§ What you will do
According to the forum thread about Ronnie Coleman in the hospital, what does a myelogram use to make its pictures?
━━ Source document ━━
# Ronnie Coleman in the hospital



## Arnold (Dec 26, 2011)

"Waiting for the results of my Mylegram, seems these days I just live in the hospital, oh well"


----------



## min0 lee (Dec 26, 2011)

Back problems?
What happened to him.


----------



## Arnold (Dec 26, 2011)

I think so, I remember him talking about a herniated disc awhile back in an interview.

*Myelogram*
A myelogram uses X-rays and a special dye called contrast material to make pictures of the bones and the fluid-filled space (subarachnoid space) between the bones in your spine (spinal canal). A myelogram may be done to find a tumor, an infection, problems with the spine such as a herniated disc, or narrowing of the spinal canal caused by arthritis.


----------



## bigbenj (Dec 26, 2011)

I wonder if he regrets the crazy stuff he did back in his prime, as he ages.


----------



## Boomer182 (Dec 26, 2011)

Damn it I need to ask him a question at the gym today. I hope he is ok, he seems like a nice guy. I noticed he wasn't in the gym last week, I just figured he was off promoting or competing somewhere.


----------



## Boomer182 (Dec 26, 2011)

I'm sitting here looking at Ronnie Coleman he is not in the hospital anymore apparently just to update


----------



## twotuff (Dec 26, 2011)

he got back surgery


----------



## murf23 (Dec 26, 2011)

Boomer182 said:


> I'm sitting here looking at Ronnie Coleman he is not in the hospital anymore apparently just to update



Bro talk about inspiration. I think you mentioned b4 somewhere that you train at the same gym ....DAMMMMM I would give anything to watch him train all the time . He would prob think I wanna suck his cock cause I wouldnt be able to stop staring at him lmao . He is a beast


----------



## min0 lee (Dec 26, 2011)
━━━
━━ Source material ━━
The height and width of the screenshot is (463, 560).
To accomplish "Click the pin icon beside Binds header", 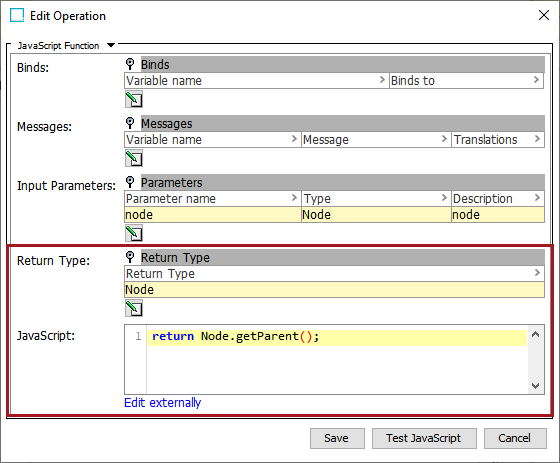I will 130,64.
━━━
§ Finished exercise
X-rays and a special dye called contrast material.